The University of Utah’s pilot program is simple for users. It relies on Readcube, Labtiva’s reference managing platform, which is integrated into the University’s library proxy and allows users to browse, download, and organize journal articles. If they encounter an article in a journal that the Marriot Library subscribes to, it downloads instantly to the platform. If it’s a NPG journal with no institutional subscription, such as Nature Climate Change, the user can choose to rent the article for 48 hours for about $3 to $6, or buy it for $5 to $10. And the library pays. To help protect libraries from indiscriminate downloading, Labtiva charged an initial retainer for access, which limits the funds available for Readcube downloads, explained Siniša Hrvatin, a Harvard University doctoral student who developed Readcube with his roommate, Robert McGrath, to address his own frustrations when accessing and organizing research articles.

The Marriott Library is testing Readcube-based access to NPG articles with the help of researchers from four colleges—Science, Engineering, Mines & Earth Sciences, and Health. Already users are trying it out. Yueqi Wang, a neuroscience graduate student, has downloaded several papers using Readcube, and said it gives him access to papers that he previously wouldn’t have paid $35 of his own money for.

Such initiatives have caught the attention of other university libraries, especially at smaller schools that are feeling the pinch of requisite site licenses perhaps more than larger ones, said Jenica Rogers, Director of Libraries at SUNY Potsdam. Working with a budget of less than half a million dollars, Rogers, who recently cancelled her university’s subscription to the American Chemical Society online journal package due to high prices, has little room to negotiate with publishers who may see her library’s $4,000 site license as meaning little to their bottom line. A cheaper pay-per-view strategy has potential, she said. “We need different functional models to meet different needs.” Her own library is part of a consortium participating in a similar program targeted at ebooks, where the library pays for researchers to download ebooks on a short term loan, then purchases those books that are most frequently downloaded.

Because the Readcube pilot program allows users to get content from journals for which the Marriott Library has no subscription, it “isn’t competing with site licenses, which will make it more acceptable to publishers,” noted Hrvatin. “It’s more like interlibrary loan”— wherein a library without a subscription to a particular journal can request an article from the journal from a library that does subscribe—“but not so slow and expensive."

“It’s moving the ball a little bit down the field towards better access and more affordability,” agreed Heather Joseph, who sits on the board of PLOS and is Executive Director of Scholarly Publishing and Academic Resources Coalition. But, she added, users’ inability to print and share articles and data mine the articles prevents the strategy from “enabling the research environment” like a move to full open access would.

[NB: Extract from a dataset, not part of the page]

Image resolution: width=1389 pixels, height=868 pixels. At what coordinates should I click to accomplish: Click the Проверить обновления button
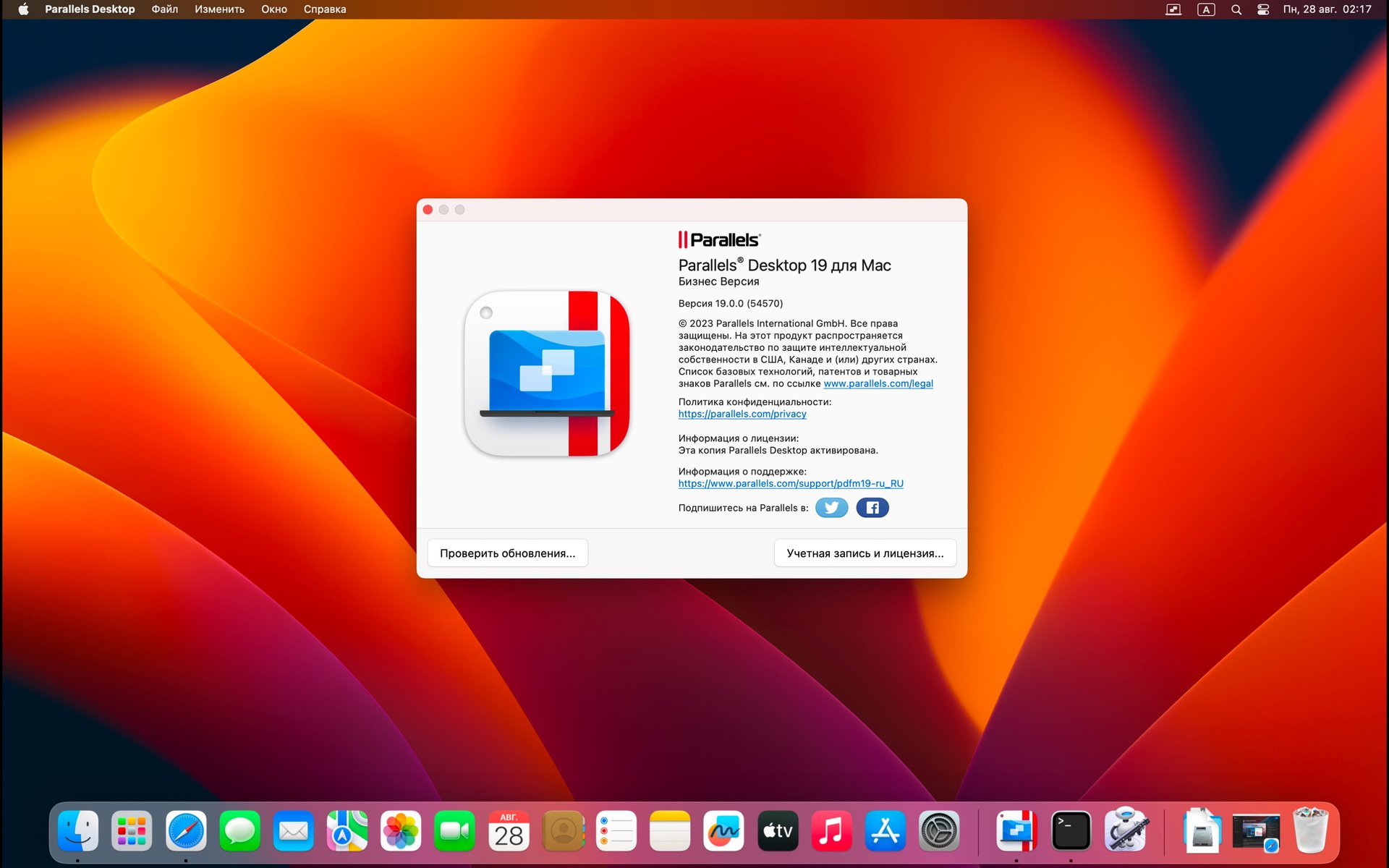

Whether Readcube’s cheaper pay-per-view strategy will be adopted by other publishers remains to be seen, said Joseph. Smaller journals, such as those published by academic societies, might not have enough user volume to generate adequate revenue on a per-article basis, she said. It will be easier for large publishers, like Elsevier, to adopt such a strategy, with more journals to general revenue and a greater profit margin, of a 36 percent, to absorb any dips in income.

The Readcube pilot program is not the only strategy being tested to increase readers’ access to individual scientific articles. NPG allows users to buy their own articles from document delivery services, or rent them for less than $4 from DeepDyve, which provides articles from a wide range of journals for 3-day rentals. Readers, not libraries, foot these bills. The University of Utah’s Eccles Health Sciences Library, which operates on a different budget than Marriott, is also testing a new service from Copyright Clearance Center (CCC), which provides pay-per-article access to content from many journals, including those under the NPG umbrella. But like Readcube, these strategies generally allow little to no sharing among users and no printing, although an annual license from CCC will provide the ability to share content within an institution.

“I think [Readcube pay-per-view] is still in its model T stages,” said Mark England, Collective Development Librarian at the Marriott. “But it has a lot of potential. It’s one more tool to manage library costs.”